• **YOUR OBJECTIVE**: Duplicate the stretch of records below from the line containing "Given: Open the Entries navigation tab" through the line containing "Action: point(202,102)", keeping every line identical.

(Records from a dataset)
● ● ● ●

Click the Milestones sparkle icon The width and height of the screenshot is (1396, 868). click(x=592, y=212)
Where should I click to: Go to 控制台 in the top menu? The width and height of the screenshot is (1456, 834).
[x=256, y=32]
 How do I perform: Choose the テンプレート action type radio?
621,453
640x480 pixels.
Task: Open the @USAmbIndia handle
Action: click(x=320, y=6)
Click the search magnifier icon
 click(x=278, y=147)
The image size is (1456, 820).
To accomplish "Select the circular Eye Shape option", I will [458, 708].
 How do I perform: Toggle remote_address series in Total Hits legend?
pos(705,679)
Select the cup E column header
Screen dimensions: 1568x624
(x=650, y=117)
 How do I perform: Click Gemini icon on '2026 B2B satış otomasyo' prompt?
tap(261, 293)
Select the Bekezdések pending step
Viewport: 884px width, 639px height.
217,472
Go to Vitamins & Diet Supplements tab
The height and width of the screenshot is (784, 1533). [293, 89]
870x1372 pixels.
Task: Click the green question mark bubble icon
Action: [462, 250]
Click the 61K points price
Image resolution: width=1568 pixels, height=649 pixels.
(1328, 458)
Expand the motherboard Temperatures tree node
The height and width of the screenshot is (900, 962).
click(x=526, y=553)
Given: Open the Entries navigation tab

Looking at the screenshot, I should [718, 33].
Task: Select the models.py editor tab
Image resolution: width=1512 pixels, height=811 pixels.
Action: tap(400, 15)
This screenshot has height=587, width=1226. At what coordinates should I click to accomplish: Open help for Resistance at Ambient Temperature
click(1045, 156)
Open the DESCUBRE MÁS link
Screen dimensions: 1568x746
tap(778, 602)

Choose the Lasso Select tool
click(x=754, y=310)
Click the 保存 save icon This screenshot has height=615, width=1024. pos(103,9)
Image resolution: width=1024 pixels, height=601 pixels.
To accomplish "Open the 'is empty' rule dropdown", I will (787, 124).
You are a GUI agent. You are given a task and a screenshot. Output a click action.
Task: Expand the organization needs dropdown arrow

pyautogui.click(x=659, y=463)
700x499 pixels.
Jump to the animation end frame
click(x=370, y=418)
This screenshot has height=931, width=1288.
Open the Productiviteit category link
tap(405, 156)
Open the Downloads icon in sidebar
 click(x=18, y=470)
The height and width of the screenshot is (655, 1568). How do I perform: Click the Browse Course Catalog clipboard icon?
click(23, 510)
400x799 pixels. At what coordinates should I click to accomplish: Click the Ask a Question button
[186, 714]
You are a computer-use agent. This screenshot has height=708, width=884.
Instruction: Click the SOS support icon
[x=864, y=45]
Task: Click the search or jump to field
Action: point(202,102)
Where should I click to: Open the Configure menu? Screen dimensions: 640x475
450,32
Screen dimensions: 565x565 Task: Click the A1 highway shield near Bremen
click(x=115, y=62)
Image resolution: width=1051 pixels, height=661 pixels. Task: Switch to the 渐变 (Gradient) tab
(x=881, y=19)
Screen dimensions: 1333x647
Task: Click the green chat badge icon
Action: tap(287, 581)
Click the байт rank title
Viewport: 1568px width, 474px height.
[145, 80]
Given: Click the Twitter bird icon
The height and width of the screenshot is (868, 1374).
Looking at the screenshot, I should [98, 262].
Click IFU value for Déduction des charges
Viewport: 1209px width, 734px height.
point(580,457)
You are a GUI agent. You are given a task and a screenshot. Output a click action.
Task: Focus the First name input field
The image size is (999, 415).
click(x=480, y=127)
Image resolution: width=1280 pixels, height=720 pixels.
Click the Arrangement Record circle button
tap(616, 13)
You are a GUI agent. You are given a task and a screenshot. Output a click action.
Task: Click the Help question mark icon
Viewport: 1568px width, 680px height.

● ● ● ●

• **RESULT**:
Given: Open the Entries navigation tab

Looking at the screenshot, I should [718, 33].
Task: Select the models.py editor tab
Image resolution: width=1512 pixels, height=811 pixels.
Action: tap(400, 15)
This screenshot has height=587, width=1226. At what coordinates should I click to accomplish: Open help for Resistance at Ambient Temperature
click(1045, 156)
Open the DESCUBRE MÁS link
Screen dimensions: 1568x746
tap(778, 602)

Choose the Lasso Select tool
click(x=754, y=310)
Click the 保存 save icon This screenshot has height=615, width=1024. pos(103,9)
Image resolution: width=1024 pixels, height=601 pixels.
To accomplish "Open the 'is empty' rule dropdown", I will (787, 124).
You are a GUI agent. You are given a task and a screenshot. Output a click action.
Task: Expand the organization needs dropdown arrow

pyautogui.click(x=659, y=463)
700x499 pixels.
Jump to the animation end frame
click(x=370, y=418)
This screenshot has height=931, width=1288.
Open the Productiviteit category link
tap(405, 156)
Open the Downloads icon in sidebar
 click(x=18, y=470)
The height and width of the screenshot is (655, 1568). How do I perform: Click the Browse Course Catalog clipboard icon?
click(23, 510)
400x799 pixels. At what coordinates should I click to accomplish: Click the Ask a Question button
[186, 714]
You are a computer-use agent. This screenshot has height=708, width=884.
Instruction: Click the SOS support icon
[x=864, y=45]
Task: Click the search or jump to field
Action: point(202,102)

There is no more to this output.